Uma das maiores
necessidades do ser humano é ser aceito num grupo. Isso é natural,
e não tem nada de errado. Mas essa aceitação que se busca - à
qual os filósofos chamariam de “sentimento de pertença” - pode
se transformar em patologia. Isso acontece quando a busca se converte
numa espécie de exagerada ânsia pelo “troféu” de se pertencer
ao grupo que está no poder, que tem maior influência - o “grupo
dos vitoriosos”.
Esse desejo cria e
alimenta a necessidade de existência de grupos abaixo daquele poder,
daquela vitória. Tal tipo de “posição vitoriosa” exigirá,
sempre, o aplauso. E, para o aplauso, é preciso que existam grupos
de “perdedores”, cuja função é, exclusivamente, a de
submissão. Eis a chave que dá partida na máquina dos preconceitos.
Aquela lógica criará,
pouco a pouco, diferença de grupos e conflito entre eles, porque é
preciso que se justifique a luta, para que o “melhor”, o “mais
perfeito”, possa subir ao poder. Agora, seus membros terão o
“prêmio” máximo: a recompensa de pertencerem ao grupo mais
poderoso. O grupo dos “incluídos no poder” só existirá se
houver, do outro lado, o grupo dos “excluídos do poder”.
Começamos a ver que o
papel do preconceito é, antes de tudo, servir como espécie de
treino, uma arena para que a segregação entre vitoriosos e
perdedores nunca seja desfeita. Se o preconceito não for “treinado”,
as exclusões tendem, naturalmente, a acabar.
Nós mesmos,
pertencentes às minorias, aos chamados "guetos", podemos
estar contribuindo com a manutenção do preconceito,
inconscientemente, se nos aceitamos como vítimas, inferiores,
escravos. Isso alimenta a máquina da crueldade preconceituosa,
porque torna ainda mais “poderosos” os que, fantasiosamente, se
acham “superiores” aos seus “escravos”. Acabamos funcionando
como engrenagens...
Nada disso existe: não
existem grupos melhores nem grupos piores, apenas grupos diferentes.

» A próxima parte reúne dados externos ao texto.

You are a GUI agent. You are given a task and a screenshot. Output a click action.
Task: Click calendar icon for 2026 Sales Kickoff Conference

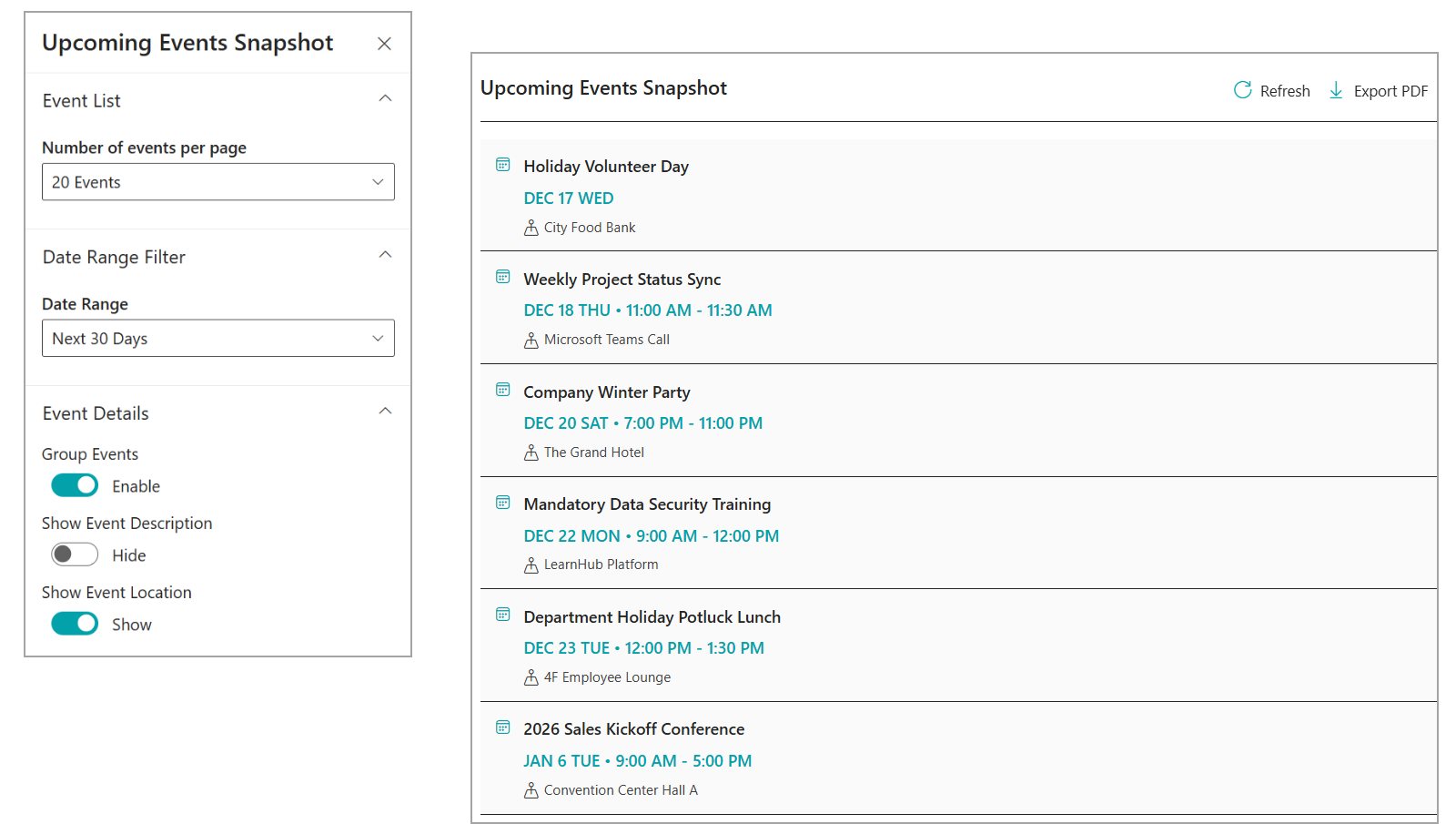tap(502, 727)
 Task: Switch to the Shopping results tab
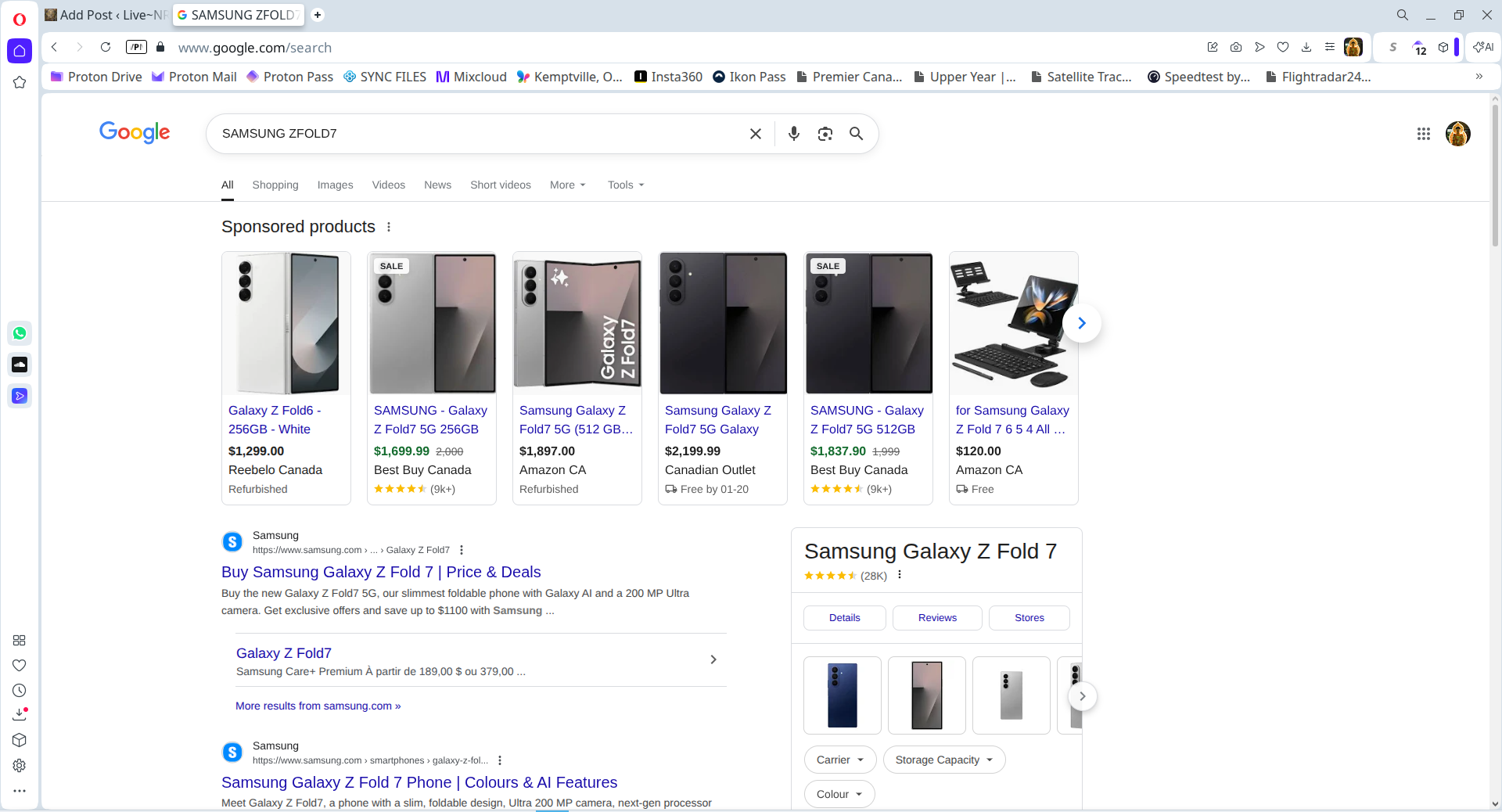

Alimentar o desejo de que exista ruptura entre “ganhadores” e
“perdedores” significa ter de criar constantes conflitos entre
grupos X, Y ou Z. Quando nos dermos conta de que essa “lógica” é
mera ficção, o preconceito começará a desmoronar pouco a pouco, a
partir de suas raízes.
O preconceito contra o
homossexual, por exemplo, é um exercício mecânico para que se
criem segregações que permitam a ascensão dos “normais”
(heterossexuais) ao poder cobiçado. Digo que é um “exercício”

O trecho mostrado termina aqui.